Study of dynamical systems and large-scale structure
Dumiso Mithi, Saikat Charkraborty, Shambel Sahlu, Amare Abebe
TL;DR
This work addresses whether ghost-inspired dynamical dark energy, with $\rho_{DE} = \alpha H + \beta H^2$, can coherently interact with dark matter in a flat universe.
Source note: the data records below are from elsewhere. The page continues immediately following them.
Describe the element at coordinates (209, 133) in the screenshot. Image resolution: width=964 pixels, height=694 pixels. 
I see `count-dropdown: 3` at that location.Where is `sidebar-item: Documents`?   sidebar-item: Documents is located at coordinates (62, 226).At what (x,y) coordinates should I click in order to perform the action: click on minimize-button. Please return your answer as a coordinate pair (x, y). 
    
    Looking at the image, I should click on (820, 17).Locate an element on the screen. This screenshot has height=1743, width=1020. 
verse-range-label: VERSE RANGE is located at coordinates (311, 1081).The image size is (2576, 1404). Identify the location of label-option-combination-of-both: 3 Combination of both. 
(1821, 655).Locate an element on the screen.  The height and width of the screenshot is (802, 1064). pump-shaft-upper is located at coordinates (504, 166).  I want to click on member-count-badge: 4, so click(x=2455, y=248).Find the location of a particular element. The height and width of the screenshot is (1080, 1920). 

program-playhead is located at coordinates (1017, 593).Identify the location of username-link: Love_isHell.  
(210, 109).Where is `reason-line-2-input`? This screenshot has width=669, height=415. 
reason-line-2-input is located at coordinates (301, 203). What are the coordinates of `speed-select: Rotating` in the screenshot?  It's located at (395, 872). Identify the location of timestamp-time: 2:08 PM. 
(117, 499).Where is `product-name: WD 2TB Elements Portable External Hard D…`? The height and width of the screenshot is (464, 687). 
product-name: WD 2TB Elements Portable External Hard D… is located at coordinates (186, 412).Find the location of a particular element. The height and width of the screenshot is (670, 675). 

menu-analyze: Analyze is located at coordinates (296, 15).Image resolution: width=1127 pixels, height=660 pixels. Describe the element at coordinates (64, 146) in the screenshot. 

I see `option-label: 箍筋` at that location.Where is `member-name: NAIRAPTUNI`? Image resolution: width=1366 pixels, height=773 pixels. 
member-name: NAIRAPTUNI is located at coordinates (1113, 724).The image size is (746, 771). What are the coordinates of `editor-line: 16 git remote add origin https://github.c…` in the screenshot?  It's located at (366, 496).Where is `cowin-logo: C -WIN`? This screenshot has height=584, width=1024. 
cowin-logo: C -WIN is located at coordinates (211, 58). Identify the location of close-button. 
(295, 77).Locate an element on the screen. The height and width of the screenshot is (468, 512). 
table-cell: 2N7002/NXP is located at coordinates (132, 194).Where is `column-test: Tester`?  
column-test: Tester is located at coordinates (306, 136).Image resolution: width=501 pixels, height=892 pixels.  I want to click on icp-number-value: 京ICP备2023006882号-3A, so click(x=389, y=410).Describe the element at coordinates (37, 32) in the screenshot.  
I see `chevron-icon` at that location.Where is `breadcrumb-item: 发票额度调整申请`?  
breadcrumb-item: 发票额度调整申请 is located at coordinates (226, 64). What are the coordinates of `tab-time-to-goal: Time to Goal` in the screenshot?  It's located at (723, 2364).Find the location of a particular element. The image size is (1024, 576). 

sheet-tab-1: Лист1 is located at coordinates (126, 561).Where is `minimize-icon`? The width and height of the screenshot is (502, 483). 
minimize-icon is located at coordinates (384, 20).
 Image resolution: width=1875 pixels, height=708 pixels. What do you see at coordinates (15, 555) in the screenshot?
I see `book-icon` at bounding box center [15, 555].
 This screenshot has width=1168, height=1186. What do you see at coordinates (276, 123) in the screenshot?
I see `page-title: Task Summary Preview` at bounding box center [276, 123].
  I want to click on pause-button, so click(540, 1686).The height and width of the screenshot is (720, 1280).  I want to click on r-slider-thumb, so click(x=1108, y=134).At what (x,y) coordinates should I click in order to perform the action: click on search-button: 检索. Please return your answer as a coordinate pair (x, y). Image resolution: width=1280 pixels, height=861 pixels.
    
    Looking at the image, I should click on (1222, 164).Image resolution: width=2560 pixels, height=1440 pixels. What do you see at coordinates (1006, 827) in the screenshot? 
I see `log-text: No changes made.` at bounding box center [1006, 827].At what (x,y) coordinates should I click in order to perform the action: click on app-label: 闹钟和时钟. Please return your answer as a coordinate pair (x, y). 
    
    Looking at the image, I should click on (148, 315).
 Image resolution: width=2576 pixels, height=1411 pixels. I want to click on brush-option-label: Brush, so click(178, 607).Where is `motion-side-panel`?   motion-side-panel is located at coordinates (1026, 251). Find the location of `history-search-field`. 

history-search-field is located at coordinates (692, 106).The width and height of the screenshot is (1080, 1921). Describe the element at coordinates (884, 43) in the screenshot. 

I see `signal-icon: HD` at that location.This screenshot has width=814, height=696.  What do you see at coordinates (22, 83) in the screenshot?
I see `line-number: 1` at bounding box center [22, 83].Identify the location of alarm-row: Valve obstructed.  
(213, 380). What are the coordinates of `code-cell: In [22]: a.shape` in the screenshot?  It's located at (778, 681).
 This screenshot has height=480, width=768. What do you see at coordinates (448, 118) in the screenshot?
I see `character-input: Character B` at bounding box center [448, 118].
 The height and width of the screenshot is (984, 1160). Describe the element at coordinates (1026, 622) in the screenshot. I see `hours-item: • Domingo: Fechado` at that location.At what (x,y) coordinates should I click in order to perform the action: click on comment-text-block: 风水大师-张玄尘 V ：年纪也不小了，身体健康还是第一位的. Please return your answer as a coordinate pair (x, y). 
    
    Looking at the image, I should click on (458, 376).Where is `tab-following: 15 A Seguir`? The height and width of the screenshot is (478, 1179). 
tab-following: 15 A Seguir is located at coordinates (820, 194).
It adopts a dynamical-systems approach and analyzes two dark-sector coupling forms: a linear coupling $Q=3 b^2 H \rho_m$ and a nonlinear coupling $Q=3 b^2 H \frac{\rho_m \rho_{DE}}{\rho_{tot}}$, deriving autonomous equations for the dimensionless densities $\Omega_m$, $\Omega_{DE}$, and $\Omega_Q$. The study identifies fixed points corresponding to radiation-, matter-, and dark-energy-dominated epochs (A,B,C for the linear case; D,E,F for the nonlinear case) and demonstrates their stability patterns within a theoretically viable region $0<\xi\ll1$ with small coupling $b^2$. The results show that both interactions yield a plausible cosmic evolution from radiation through matter to dark-energy domination, supporting the theoretical viability of dark-sector interactions in ghost-dark-energy scenarios and laying groundwork for future observational tests conducted in follow-up work.
Abstract
In this study, we employ dynamical systems methods to analyse the large-scale structure by considering two distinct interaction models (linear and non-linear) within the dark sector, associated with a specific dynamical dark energy model inspired by the Veneziano ghost theory in quantum chromodynamics (QCD). In these models, the dark energy density ($ρ_{DE}$) varies with the Hubble parameter ($H$), expressed as $ρ_{DE} = αH + βH^2$. After defining the dimensionless parameters, we present autonomous equations that allow us to find the trace $\text{Tr}(J)$ and the determinant $D(J)$. With these solutions, we demonstrate the presence of unstable, saddle, and stable fixed points, corresponding to the radiation-, matter-, and dark-energy-dominated eras, respectively. Our results suggest that these models are theoretically viable for representing the interaction between dark sector fluids.